Hindustan Lever was among the earliest Indian companies to set up a website and made a big splash with its plans to leverage the power of the Net and e-commerce in its business. Strange that the company did not attempt to ensure that its website reflected its new thinking - in fact, its site addresses investors, job seekers, and business interests but not its consumers. The company is now planning to update/revamp its site.

In fact, when one looks at the woeful lack of information on websites of private companies and multinationals, one has to appreciate the effort of the public sector, government and regulatory bodies such as the Reserve Bank of India and the Securities and Exchange Board of India in providing a lot of basic data, reports and information.

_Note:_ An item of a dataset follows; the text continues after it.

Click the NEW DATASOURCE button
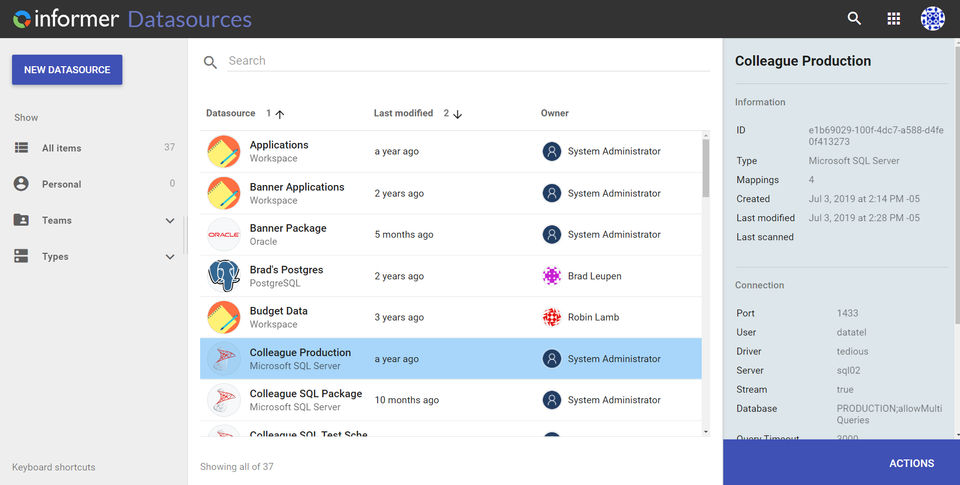The width and height of the screenshot is (960, 485). (x=67, y=70)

The National Informatics Centre (NIC) had done a commendable job in creating comprehensive websites for all ministries of the Government of India. Thanks to NIC the average individual with a Net connection can access all important government documents and committee reports as well as the Union Budget all round the year. Not many people know about the Press Information Bureau Site - it provides immediate and meticulously updated public access to all government press releases and announcements as soon as they are released to the media.

A site more interesting than the CVC is that of the CAG (Comptroller and Auditor General of India) which lays bare the rampant misuse of funds by state agencies and public sector companies in stunning detail.

Though bookings on the Net may still be some distance away, railway and tourism sites provide adequate information on little known tourist destinations in India.

Overall though, Indian companies are still making their presence in cyber space. They have to become organised to figure out how to make websites become more useful and interactive and a powerful business tool.

As things stand, it would appear that barring some of the better private sector companies, it is the government sites that may have a lot more to offer.